Go online and check the different companies available.
It has been reported in the Pittsburgh area but may be nationwide.
Never, give your information to any caller saying they are from Lyft!! Lyft will never call you and ask for information. They will notify people via messages but will not ask for personal information related to your account.
If you receive one of these calls, hang up and report immediately to Lyft support.
No company should ever call you and ask for your personal information. If they do, they are scammers. Never give out anything! No phone numbers, no addresses, no birthdate and definitively never your social security or the last 4.
These scammers are contacting people disguising themselves as employees and pressure quick responses usually by being very aggressive and threatening closure of your accounts.
Report any callers of these types to Lyft or any other company representing themselves as employees and asking for your personal information.
They are always finding new ways to scam the public. Shut these people down! Never give your information, not even your name to anyone calling you asking for personal information. Companies will send you mail, email or text messages (if you've verified this method of contact). They will ask you to contact them regarding your account. They won't be asking for specific information, only that you call them.
Setup alerts in your bank account to notify you of any activity. This is your first line of defense to know if it's your transaction or someone is trying to access your account. Check your emails! Turn on email notifications on your cell phone so that you may see every email sent to you. You'll be able to act immediately if you receive something from your bank or vendor that there's activity on your account or if a password has been changed.
Verify the phone numbers or emails, by contacting the place you do business. You should already have a phone number or email for them. If it's not the same, treat this as a red flag!
They can also disguise the email address by associating it with a name. For example, you'll receive an email and the name displayed may be "Lyft Support". Click on the senders name and confirm it's going to an email At Lyft. Or whatever company you're dealing with.
Beware and always be suspicious of anyone asking for your information when they contact you. Companies don't do this, they will ask that you contact them.
Read more on current scams and scam techniques on the web to educate yourself from these scammers and shut them down!
Protect your money, your accounts and most importantly, your identity.
Contact Lyft for more details, I hope that they do a broadcast, alerting all their drivers! I also hope they put a more secure system in place to prevent such easy access to a person's account.

Thank you,
PHD of Computer Science ( sister of a Lyft driver).

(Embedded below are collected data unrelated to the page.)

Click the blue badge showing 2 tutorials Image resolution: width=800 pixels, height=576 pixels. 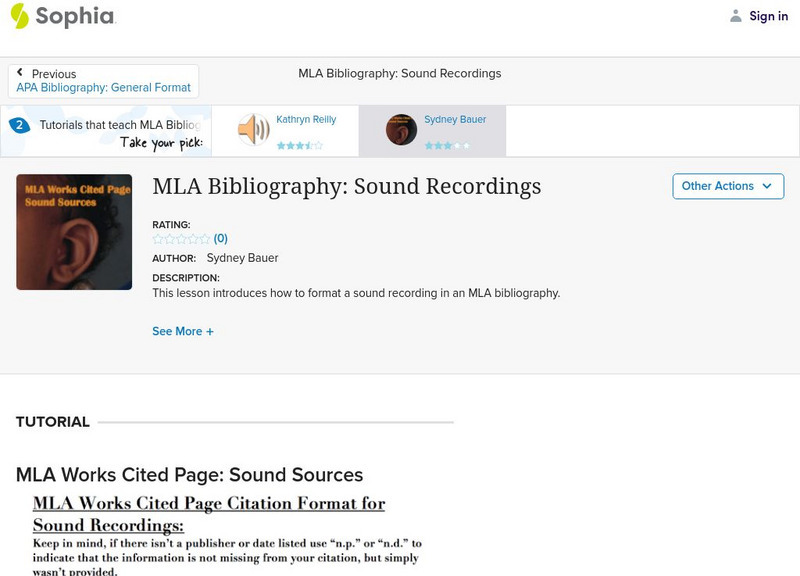[x=22, y=125]
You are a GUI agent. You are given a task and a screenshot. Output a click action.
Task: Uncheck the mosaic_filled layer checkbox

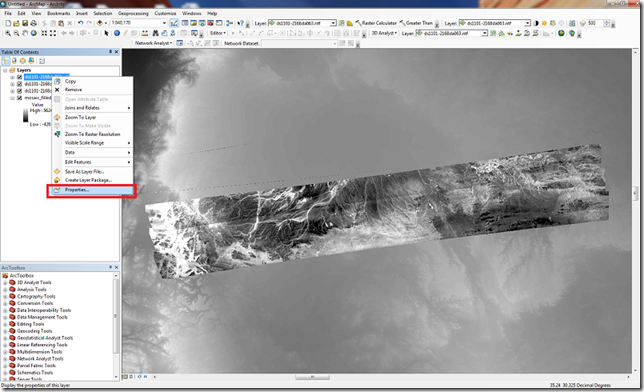[19, 98]
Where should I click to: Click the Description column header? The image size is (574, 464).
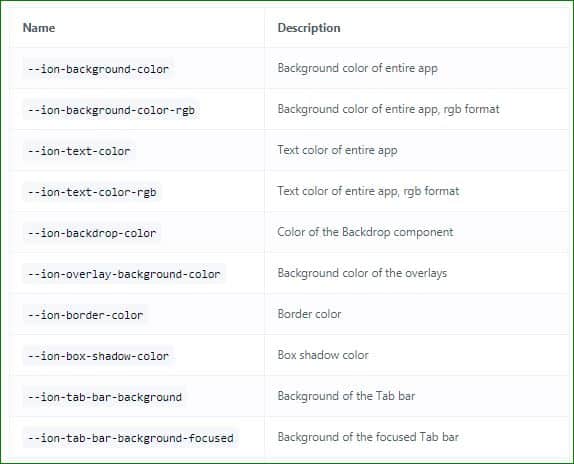point(309,28)
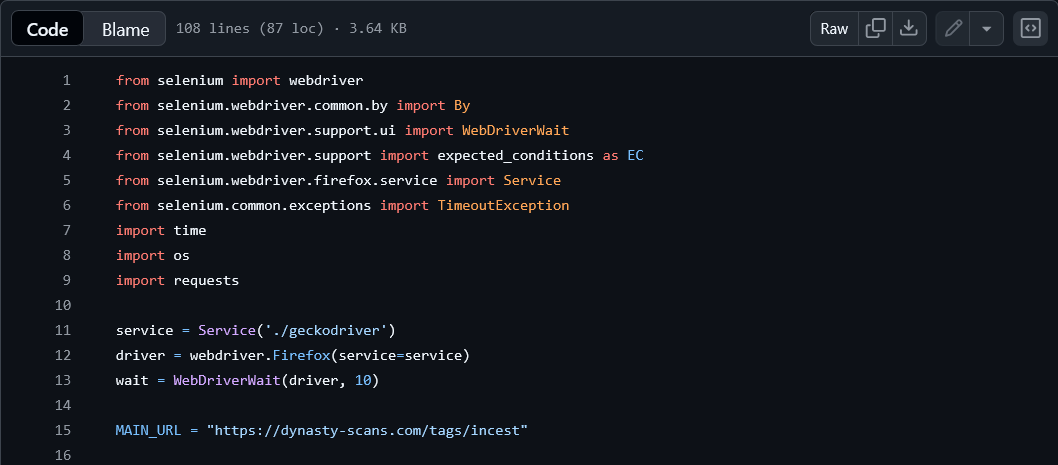The width and height of the screenshot is (1058, 465).
Task: Click the pencil edit file icon
Action: 953,28
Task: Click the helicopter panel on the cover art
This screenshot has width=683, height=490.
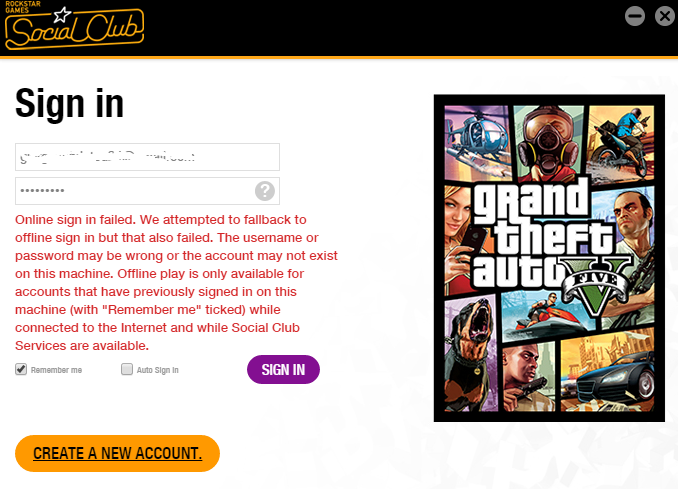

P.s. This has happened to my sister twice. She called me after the first call and told me what happened. She gave her info. I told her to immediately contact Lyft support since I knew she had been scammed. She was. They took all her earnings and transferred them into another account. Lyft took quick action and she was able to get her money back. She was contacted again last night at around 11:00pm, with someone identifying themselves as Lyft Fraud department and asked for her phone number. She told them she wouldn't give it to them and they told her if she didn't, they were going to immediately close down her account (using the strong arm threat tactic). She said go ahead and hung up. I wouldn't suggest getting into any conversations with these people. Hang up immediately. Nothing you say will stop them and now you're frustrated and nervous. Not a good state of mind to be in while you're driving.


----------



## tohunt4me (Nov 23, 2015)

Tell them you are driving and it is in safe to talk. Request a phone number to call them back. Contact your company.


----------



## Technical advisor (Nov 2, 2016)

tohunt4me said:


> Tell them you are driving and it is in safe to talk. Request a phone number to call them back. Contact your company.


The thread contains all this information. I want to warn drivers since this is happening every night, in the Pittsburgh area.
Thanks for your response!


----------



## Adieu (Feb 21, 2016)

Call your phone & ask for your phone number "to verify"

...yup yup, not at all suspicious.


These scammers' audacity is kinda impressive


----------



## bigdog305 (Sep 7, 2016)

A little to late. I got scammed on Oct 24. Nothing taking out so far because all I had was $24. LOL but thanks for the heads up.


----------



## Stan07 (Oct 10, 2016)

If i receive a call from a person saying they work for Lyft i'd not let the otherside speak.. I've things to say


----------



## Technical advisor (Nov 2, 2016)

bigdog305 said:


> A little to late. I got scammed on Oct 24. Nothing taking out so far because all I had was $24. LOL but thanks for the heads up.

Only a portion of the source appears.